### DATA FOR THIS EXERCISE
- - - - -

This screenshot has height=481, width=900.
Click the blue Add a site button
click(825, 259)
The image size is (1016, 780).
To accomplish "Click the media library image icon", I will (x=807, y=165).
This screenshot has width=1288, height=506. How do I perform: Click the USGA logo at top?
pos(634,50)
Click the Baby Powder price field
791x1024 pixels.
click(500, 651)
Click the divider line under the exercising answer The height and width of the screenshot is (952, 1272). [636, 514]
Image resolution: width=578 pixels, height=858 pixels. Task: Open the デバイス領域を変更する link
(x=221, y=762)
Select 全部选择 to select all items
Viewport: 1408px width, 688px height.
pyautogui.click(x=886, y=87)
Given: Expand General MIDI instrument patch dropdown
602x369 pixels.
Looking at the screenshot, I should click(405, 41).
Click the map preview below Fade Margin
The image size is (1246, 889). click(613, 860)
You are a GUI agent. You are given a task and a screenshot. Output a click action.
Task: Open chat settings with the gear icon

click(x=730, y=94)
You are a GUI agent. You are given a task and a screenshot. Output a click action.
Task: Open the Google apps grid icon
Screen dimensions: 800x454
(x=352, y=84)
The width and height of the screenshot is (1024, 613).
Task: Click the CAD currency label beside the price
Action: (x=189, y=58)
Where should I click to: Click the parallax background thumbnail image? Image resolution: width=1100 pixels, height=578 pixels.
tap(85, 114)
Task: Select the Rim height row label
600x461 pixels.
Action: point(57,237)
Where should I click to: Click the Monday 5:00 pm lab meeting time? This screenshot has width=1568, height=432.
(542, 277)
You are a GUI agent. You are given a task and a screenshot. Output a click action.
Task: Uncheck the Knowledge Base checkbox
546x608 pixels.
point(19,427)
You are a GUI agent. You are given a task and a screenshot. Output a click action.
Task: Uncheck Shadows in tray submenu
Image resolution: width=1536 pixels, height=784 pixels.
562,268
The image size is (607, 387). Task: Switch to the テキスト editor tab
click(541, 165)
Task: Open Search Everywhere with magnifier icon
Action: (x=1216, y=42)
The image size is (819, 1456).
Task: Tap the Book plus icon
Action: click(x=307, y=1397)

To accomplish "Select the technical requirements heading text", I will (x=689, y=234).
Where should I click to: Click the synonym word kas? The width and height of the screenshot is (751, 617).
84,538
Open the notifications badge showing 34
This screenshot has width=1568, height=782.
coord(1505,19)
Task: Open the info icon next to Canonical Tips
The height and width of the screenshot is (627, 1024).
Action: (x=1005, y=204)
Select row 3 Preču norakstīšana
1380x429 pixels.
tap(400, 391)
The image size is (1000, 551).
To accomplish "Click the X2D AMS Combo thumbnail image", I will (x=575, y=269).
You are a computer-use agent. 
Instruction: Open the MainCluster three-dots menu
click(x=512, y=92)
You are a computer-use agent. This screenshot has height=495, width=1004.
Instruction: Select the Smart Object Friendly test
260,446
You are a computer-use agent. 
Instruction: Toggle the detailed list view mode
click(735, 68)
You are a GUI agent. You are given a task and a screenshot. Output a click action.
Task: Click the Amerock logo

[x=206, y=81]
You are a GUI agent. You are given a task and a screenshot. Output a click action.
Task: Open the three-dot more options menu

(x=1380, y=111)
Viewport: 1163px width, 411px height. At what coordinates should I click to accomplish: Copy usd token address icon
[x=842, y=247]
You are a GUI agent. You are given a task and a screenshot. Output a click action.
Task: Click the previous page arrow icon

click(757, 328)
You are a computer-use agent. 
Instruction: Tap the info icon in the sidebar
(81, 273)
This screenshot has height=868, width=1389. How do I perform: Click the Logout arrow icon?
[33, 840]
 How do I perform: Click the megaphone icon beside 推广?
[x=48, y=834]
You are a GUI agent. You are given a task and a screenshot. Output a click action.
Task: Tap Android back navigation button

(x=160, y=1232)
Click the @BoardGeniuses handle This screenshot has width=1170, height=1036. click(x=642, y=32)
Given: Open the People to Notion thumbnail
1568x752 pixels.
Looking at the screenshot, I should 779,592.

- - - - -

Repeat each of the entries exactly.

This screenshot has height=481, width=900.
Click the blue Add a site button
click(825, 259)
The image size is (1016, 780).
To accomplish "Click the media library image icon", I will (x=807, y=165).
This screenshot has width=1288, height=506. How do I perform: Click the USGA logo at top?
pos(634,50)
Click the Baby Powder price field
791x1024 pixels.
click(500, 651)
Click the divider line under the exercising answer The height and width of the screenshot is (952, 1272). [636, 514]
Image resolution: width=578 pixels, height=858 pixels. Task: Open the デバイス領域を変更する link
(x=221, y=762)
Select 全部选择 to select all items
Viewport: 1408px width, 688px height.
pyautogui.click(x=886, y=87)
Given: Expand General MIDI instrument patch dropdown
602x369 pixels.
Looking at the screenshot, I should click(405, 41).
Click the map preview below Fade Margin
The image size is (1246, 889). click(613, 860)
You are a GUI agent. You are given a task and a screenshot. Output a click action.
Task: Open chat settings with the gear icon

click(x=730, y=94)
You are a GUI agent. You are given a task and a screenshot. Output a click action.
Task: Open the Google apps grid icon
Screen dimensions: 800x454
(x=352, y=84)
The width and height of the screenshot is (1024, 613).
Task: Click the CAD currency label beside the price
Action: (x=189, y=58)
Where should I click to: Click the parallax background thumbnail image? Image resolution: width=1100 pixels, height=578 pixels.
tap(85, 114)
Task: Select the Rim height row label
600x461 pixels.
Action: point(57,237)
Where should I click to: Click the Monday 5:00 pm lab meeting time? This screenshot has width=1568, height=432.
(542, 277)
You are a GUI agent. You are given a task and a screenshot. Output a click action.
Task: Uncheck the Knowledge Base checkbox
546x608 pixels.
point(19,427)
You are a GUI agent. You are given a task and a screenshot. Output a click action.
Task: Uncheck Shadows in tray submenu
Image resolution: width=1536 pixels, height=784 pixels.
562,268
The image size is (607, 387). Task: Switch to the テキスト editor tab
click(541, 165)
Task: Open Search Everywhere with magnifier icon
Action: (x=1216, y=42)
The image size is (819, 1456).
Task: Tap the Book plus icon
Action: click(x=307, y=1397)

To accomplish "Select the technical requirements heading text", I will (x=689, y=234).
Where should I click to: Click the synonym word kas? The width and height of the screenshot is (751, 617).
84,538
Open the notifications badge showing 34
This screenshot has width=1568, height=782.
coord(1505,19)
Task: Open the info icon next to Canonical Tips
The height and width of the screenshot is (627, 1024).
Action: (x=1005, y=204)
Select row 3 Preču norakstīšana
1380x429 pixels.
tap(400, 391)
The image size is (1000, 551).
To accomplish "Click the X2D AMS Combo thumbnail image", I will (x=575, y=269).
You are a computer-use agent. 
Instruction: Open the MainCluster three-dots menu
click(x=512, y=92)
You are a computer-use agent. This screenshot has height=495, width=1004.
Instruction: Select the Smart Object Friendly test
260,446
You are a computer-use agent. 
Instruction: Toggle the detailed list view mode
click(735, 68)
You are a GUI agent. You are given a task and a screenshot. Output a click action.
Task: Click the Amerock logo

[x=206, y=81]
You are a GUI agent. You are given a task and a screenshot. Output a click action.
Task: Open the three-dot more options menu

(x=1380, y=111)
Viewport: 1163px width, 411px height. At what coordinates should I click to accomplish: Copy usd token address icon
[x=842, y=247]
You are a GUI agent. You are given a task and a screenshot. Output a click action.
Task: Click the previous page arrow icon

click(757, 328)
You are a computer-use agent. 
Instruction: Tap the info icon in the sidebar
(81, 273)
This screenshot has height=868, width=1389. How do I perform: Click the Logout arrow icon?
[33, 840]
 How do I perform: Click the megaphone icon beside 推广?
[x=48, y=834]
You are a GUI agent. You are given a task and a screenshot. Output a click action.
Task: Tap Android back navigation button

(x=160, y=1232)
Click the @BoardGeniuses handle This screenshot has width=1170, height=1036. click(x=642, y=32)
Given: Open the People to Notion thumbnail
1568x752 pixels.
Looking at the screenshot, I should 779,592.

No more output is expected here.